Beside this I’ve started to benchmark the basic operations and I’ve made some significant improvements to my own part of the code. One improvement I’ve made is, it took a long time for a given stop to find the routes that visit the stop because I had to visit all routes an all packages that cover the stop and for each route see if it visited that stop. To speed that up I’ve given each route a bloom filter that allows you to ask, without looking through all its stops, does the route visit this stop? So you still have to scan through all the routes but the check for each route is lightning fast, where before it took a huge amount of work. The hitch with bloom filters is that they’ll sometimes say “yes this route visits your stop” when it actually doesn’t but this is rare. It just means that you can’t take the bloom filter’s word for it when it says yes, you have to check whether it really does visit the stop, but you can always trust a no and that’s what it says in the vast majority of cases.
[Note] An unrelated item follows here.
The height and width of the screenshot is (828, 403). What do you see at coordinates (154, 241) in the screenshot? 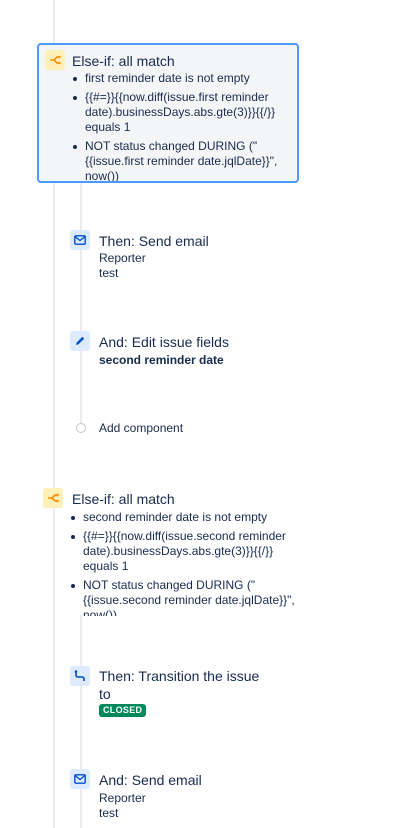
I see `action-title: Then: Send email` at bounding box center [154, 241].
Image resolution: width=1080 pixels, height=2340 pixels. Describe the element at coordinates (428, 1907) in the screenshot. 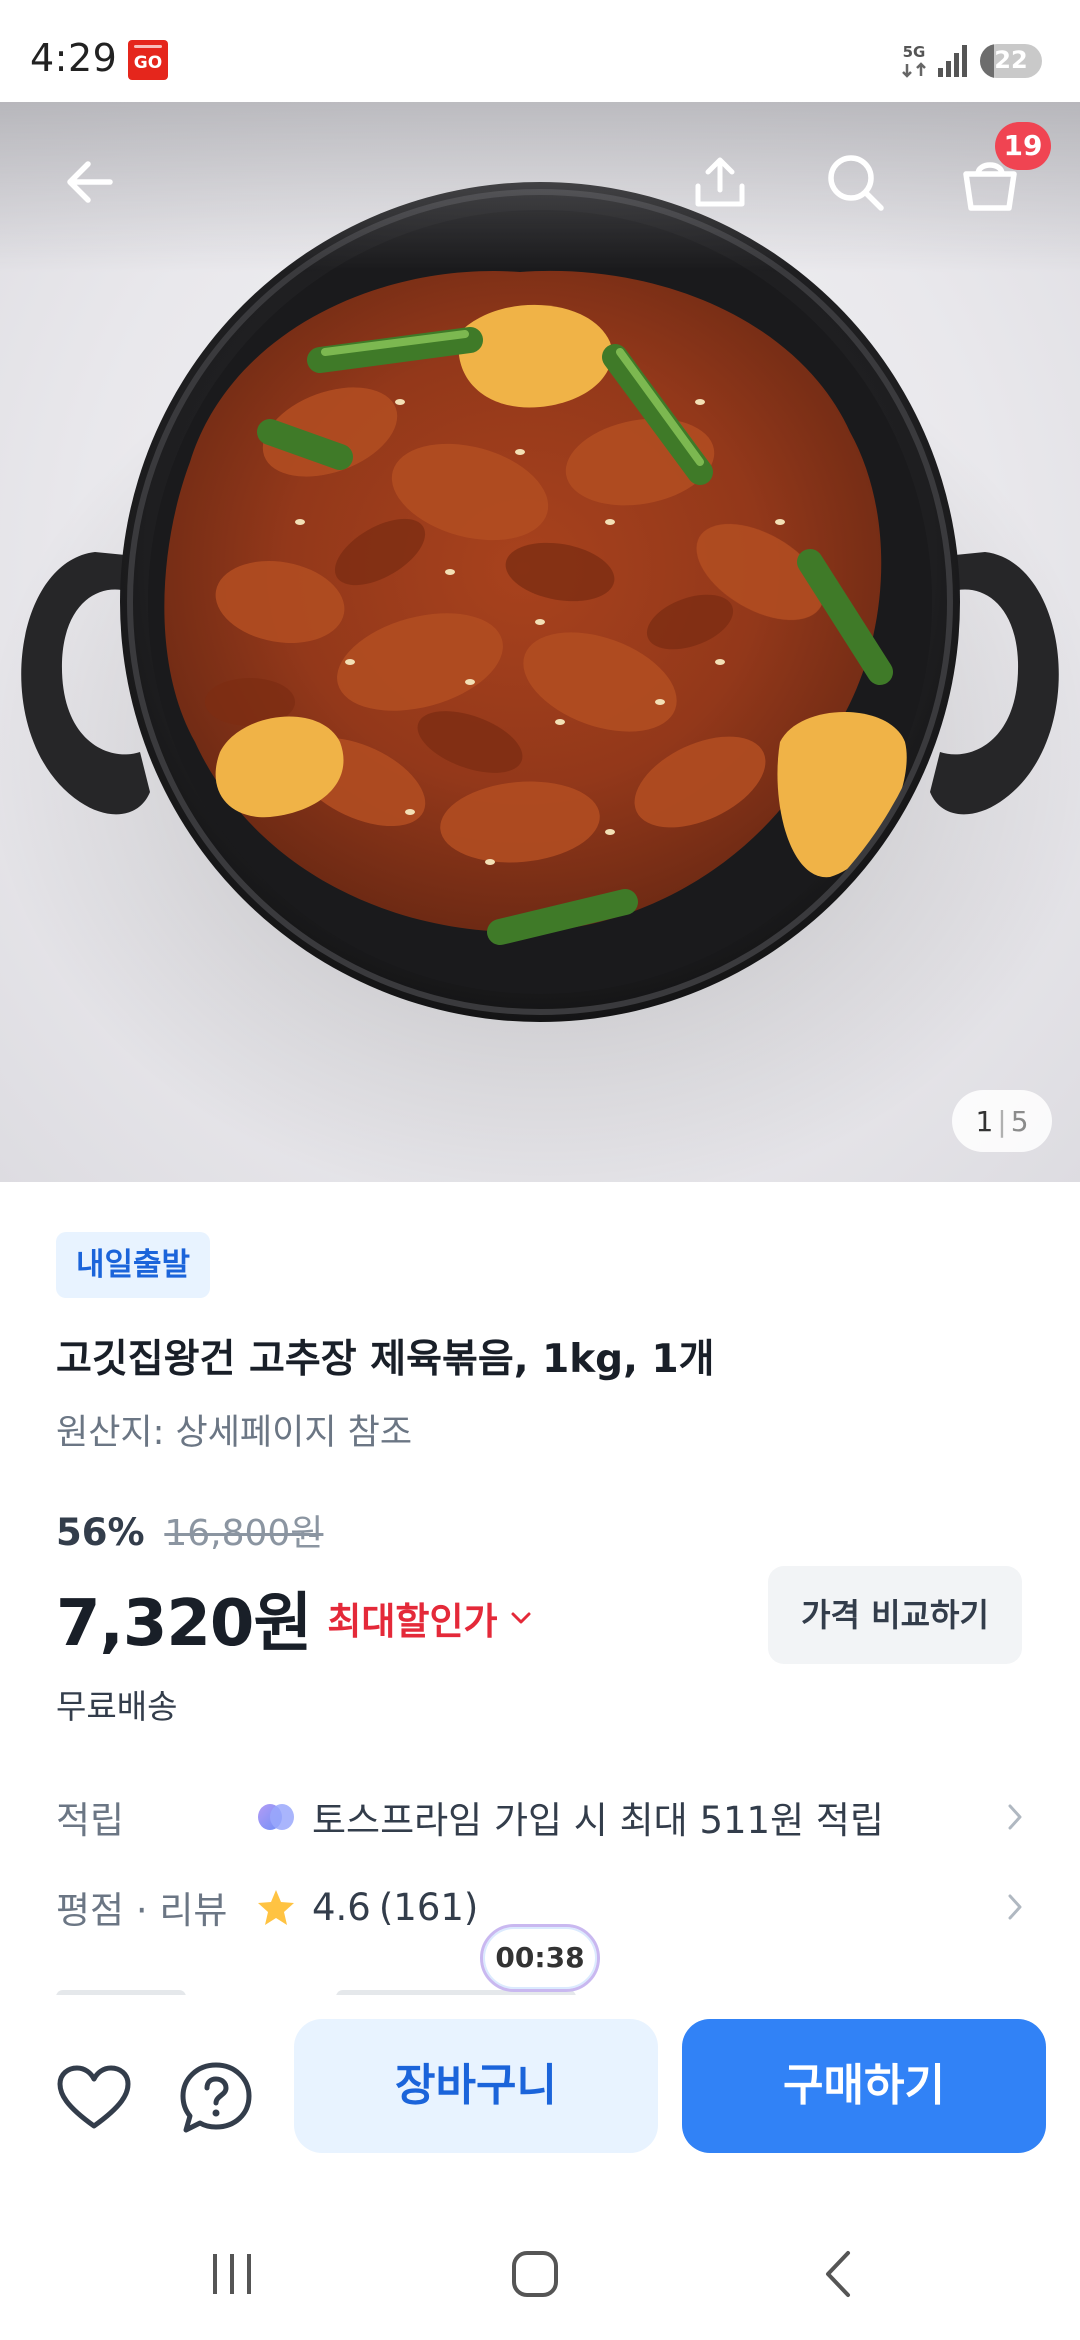

I see `rating-count: (161)` at that location.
While I’ve been changing data formats I’ve also been working on an update mechanism. I need to be able to update the timetables as the transit companies release new data, which they do every couple of weeks. The data stays almost the same between updates, usually it’s small tweaks, so I’d like to only send out the changes, not a completely new set of timetables that are almost identical to what you already have. And I’d like the update mechanism to be simple because if I come up with something elaborate it’s more likely to contain bugs, so it’s more likely there’ll be errors in your timetables, and people will end up missing their busses or waiting for trains that don’t exist. Which is just the absolute worst – it’d be better if I made no app at all than make one that people can’t trust.
Anyway, with the new data format I came up with a really super simple approach to updating where updates are small if not much has changed. The trick is that even though the update itself will be large – even the empty update where there are no changes will be as large as the data being updated – the fewer changes there are to the data the better zip will be able to compress it. That’s the idea. I’ve implemented the basics of it and it works – I can generate updates, apply them, and the result is what it should be – but the part where the updates compress well so far hasn’t worked out. Tiny updates don’t actually compress into tiny zip files, the zip files are still pretty big. I don’t have a good understand of why that is yet though and I’m relatively confident when I figure that out I can solve the problem by tweaking what I already have, I won’t have to scrap the approach completely.
Another thing I’ve spent some time on is checking the departure boards I generate against the ones rejseplanen generates. I can now do that and it’s revealed some problems. Specifically, one thing I hadn’t been aware of was that sometimes two different stops should actually be considered the same one. Often when you’re at a stop there’ll be another stop with the same name just across the road, one for busses going one way and the other for busses going the other way. When you ask for a departure board for that stop you actually want to get results for both – at least, that’s what rejseplanen does. The data I get doesn’t explicitly say “this stop has a twin across the road”, I have to figure that out myself by noticing that they have the same name and are close together. And that’s actually not as easy as it sounds when there’s 60.000 stops and I can’t be sure stops that are together occur near each other in the list I’m given. I call this stop clustering because it’s more general than just twin stops across the road from each other. Sometimes a single place has more than one stop, for instance a train station may have multiple platforms that are listed as separate stops, but often you’ll want to view them all as a single station.
For the rest of this week I’ll keep tweaking the departure board code – I know I can make it a lot faster still – and the update mechanism to make updates smaller. And finally I want to finish stop clustering.